* WORK ORDER:
Copy out exactly the lines below that run from the one holding "Task: Enable Make activity private" to the one holding "Task: Uncheck the", keeping both of those lines and no others.

(LISTED RECORDS)

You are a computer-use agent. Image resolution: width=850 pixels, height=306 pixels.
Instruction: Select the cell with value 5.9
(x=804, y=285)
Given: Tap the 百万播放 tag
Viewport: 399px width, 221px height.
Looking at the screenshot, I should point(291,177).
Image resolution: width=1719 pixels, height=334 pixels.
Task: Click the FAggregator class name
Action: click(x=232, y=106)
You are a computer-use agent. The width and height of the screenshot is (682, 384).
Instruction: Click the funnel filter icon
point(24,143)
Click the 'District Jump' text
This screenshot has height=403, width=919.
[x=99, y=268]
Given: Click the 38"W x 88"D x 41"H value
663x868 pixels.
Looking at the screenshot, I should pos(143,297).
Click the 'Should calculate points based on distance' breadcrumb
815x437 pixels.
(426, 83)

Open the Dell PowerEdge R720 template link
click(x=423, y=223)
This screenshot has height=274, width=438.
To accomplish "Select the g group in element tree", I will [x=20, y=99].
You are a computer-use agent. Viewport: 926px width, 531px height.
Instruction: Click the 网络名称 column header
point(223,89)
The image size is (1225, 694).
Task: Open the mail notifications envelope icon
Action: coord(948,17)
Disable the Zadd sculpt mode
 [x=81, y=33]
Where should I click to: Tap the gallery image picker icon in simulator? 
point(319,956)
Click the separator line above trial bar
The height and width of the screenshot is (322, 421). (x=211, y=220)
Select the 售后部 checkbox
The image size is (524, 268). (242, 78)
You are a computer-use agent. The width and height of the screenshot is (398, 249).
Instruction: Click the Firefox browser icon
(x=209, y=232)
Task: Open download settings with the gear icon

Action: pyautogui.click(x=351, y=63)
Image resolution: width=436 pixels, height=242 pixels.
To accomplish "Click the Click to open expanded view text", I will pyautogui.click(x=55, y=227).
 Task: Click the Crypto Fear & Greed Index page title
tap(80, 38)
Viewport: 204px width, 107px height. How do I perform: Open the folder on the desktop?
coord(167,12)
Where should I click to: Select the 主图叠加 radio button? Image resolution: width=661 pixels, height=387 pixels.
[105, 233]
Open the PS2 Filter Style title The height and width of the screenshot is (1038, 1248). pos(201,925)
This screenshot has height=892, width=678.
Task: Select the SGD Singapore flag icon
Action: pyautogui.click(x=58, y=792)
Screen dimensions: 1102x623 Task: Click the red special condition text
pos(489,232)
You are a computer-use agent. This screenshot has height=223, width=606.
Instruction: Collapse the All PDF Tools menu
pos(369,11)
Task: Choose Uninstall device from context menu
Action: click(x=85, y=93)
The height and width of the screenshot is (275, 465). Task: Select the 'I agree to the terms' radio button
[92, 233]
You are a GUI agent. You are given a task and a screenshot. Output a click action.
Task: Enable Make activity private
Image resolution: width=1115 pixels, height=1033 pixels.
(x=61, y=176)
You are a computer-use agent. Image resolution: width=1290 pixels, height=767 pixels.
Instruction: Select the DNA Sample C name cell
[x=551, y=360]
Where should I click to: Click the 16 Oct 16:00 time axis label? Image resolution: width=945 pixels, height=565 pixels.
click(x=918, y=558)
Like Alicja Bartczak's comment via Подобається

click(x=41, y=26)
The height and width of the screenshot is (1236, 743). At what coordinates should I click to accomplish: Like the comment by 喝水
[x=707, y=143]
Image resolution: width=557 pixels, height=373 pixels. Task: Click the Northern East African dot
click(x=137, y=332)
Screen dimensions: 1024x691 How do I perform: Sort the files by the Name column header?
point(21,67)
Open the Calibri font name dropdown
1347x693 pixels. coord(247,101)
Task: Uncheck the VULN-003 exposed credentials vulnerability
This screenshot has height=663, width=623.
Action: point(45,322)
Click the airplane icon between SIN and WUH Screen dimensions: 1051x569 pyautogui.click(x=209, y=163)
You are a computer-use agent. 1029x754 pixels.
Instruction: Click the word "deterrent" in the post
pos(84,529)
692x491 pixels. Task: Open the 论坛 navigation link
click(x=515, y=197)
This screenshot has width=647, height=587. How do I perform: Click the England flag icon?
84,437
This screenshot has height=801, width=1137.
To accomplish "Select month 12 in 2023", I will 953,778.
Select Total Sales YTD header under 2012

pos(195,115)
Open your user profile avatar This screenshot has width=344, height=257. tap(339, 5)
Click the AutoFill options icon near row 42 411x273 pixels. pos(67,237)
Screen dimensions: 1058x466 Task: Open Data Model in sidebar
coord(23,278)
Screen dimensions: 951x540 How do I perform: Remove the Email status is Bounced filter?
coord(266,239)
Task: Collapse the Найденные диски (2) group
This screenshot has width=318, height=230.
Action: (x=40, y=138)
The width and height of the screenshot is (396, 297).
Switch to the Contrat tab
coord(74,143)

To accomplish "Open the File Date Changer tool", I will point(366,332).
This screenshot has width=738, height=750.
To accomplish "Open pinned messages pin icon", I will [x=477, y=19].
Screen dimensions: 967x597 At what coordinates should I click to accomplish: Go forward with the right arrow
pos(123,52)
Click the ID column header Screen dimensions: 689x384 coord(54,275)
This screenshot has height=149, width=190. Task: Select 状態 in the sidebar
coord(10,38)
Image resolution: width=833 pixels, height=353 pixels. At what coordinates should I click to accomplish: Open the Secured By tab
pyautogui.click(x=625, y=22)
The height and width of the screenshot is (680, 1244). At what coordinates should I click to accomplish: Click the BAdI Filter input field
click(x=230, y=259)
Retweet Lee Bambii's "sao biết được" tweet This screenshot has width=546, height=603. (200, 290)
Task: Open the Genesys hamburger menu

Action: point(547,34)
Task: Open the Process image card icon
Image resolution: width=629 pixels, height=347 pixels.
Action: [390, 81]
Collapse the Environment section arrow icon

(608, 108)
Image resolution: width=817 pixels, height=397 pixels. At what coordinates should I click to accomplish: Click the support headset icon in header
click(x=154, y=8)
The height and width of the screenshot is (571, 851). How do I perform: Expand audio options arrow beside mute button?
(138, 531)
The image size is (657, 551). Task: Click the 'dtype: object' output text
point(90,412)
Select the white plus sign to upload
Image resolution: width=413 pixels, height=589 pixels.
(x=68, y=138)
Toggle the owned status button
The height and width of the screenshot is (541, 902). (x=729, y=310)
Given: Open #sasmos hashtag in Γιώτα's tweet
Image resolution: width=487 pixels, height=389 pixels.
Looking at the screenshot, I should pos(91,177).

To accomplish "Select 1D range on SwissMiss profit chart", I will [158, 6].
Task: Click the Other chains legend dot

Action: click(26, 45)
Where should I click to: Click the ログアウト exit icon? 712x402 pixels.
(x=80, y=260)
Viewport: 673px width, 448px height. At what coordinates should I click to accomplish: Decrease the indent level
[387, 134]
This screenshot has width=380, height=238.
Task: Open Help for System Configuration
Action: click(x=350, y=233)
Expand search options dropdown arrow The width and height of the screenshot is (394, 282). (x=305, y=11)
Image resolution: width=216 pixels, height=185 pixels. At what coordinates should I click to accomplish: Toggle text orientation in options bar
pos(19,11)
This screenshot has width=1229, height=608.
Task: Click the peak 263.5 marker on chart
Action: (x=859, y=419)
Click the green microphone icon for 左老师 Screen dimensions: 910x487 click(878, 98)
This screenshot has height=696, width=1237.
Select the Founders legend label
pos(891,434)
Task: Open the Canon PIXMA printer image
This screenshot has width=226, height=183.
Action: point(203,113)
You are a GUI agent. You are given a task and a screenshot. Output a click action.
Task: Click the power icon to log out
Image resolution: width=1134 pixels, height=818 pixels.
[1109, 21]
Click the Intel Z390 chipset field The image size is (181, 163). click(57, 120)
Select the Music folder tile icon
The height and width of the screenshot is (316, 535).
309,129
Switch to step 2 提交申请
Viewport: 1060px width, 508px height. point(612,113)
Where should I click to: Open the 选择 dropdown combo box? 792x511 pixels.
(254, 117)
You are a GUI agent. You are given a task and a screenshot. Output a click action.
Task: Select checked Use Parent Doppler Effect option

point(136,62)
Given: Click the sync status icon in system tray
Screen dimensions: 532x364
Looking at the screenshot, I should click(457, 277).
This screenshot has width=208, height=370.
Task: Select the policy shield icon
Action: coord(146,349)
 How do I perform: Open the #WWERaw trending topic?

(End LISTED RECORDS)

* OUTPUT OF THE TASK:
Task: Enable Make activity private
Image resolution: width=1115 pixels, height=1033 pixels.
(x=61, y=176)
You are a computer-use agent. Image resolution: width=1290 pixels, height=767 pixels.
Instruction: Select the DNA Sample C name cell
[x=551, y=360]
Where should I click to: Click the 16 Oct 16:00 time axis label? Image resolution: width=945 pixels, height=565 pixels.
click(x=918, y=558)
Like Alicja Bartczak's comment via Подобається

click(x=41, y=26)
The height and width of the screenshot is (1236, 743). At what coordinates should I click to accomplish: Like the comment by 喝水
[x=707, y=143]
Image resolution: width=557 pixels, height=373 pixels. Task: Click the Northern East African dot
click(x=137, y=332)
Screen dimensions: 1024x691 How do I perform: Sort the files by the Name column header?
point(21,67)
Open the Calibri font name dropdown
1347x693 pixels. coord(247,101)
Task: Uncheck the VULN-003 exposed credentials vulnerability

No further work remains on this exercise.